:: What to produce ::
Exact reproduction required: the lines below from the line with "This screenshot has" to the line with "Click the Bus", both ends included, and no others.

:: Input ::
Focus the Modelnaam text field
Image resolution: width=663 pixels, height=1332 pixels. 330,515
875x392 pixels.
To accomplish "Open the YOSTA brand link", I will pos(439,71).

* * *

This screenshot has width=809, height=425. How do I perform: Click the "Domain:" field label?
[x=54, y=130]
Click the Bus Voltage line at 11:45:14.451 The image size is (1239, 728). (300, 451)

:: Task answer ::
This screenshot has width=809, height=425. How do I perform: Click the "Domain:" field label?
[x=54, y=130]
Click the Bus Voltage line at 11:45:14.451 The image size is (1239, 728). (300, 451)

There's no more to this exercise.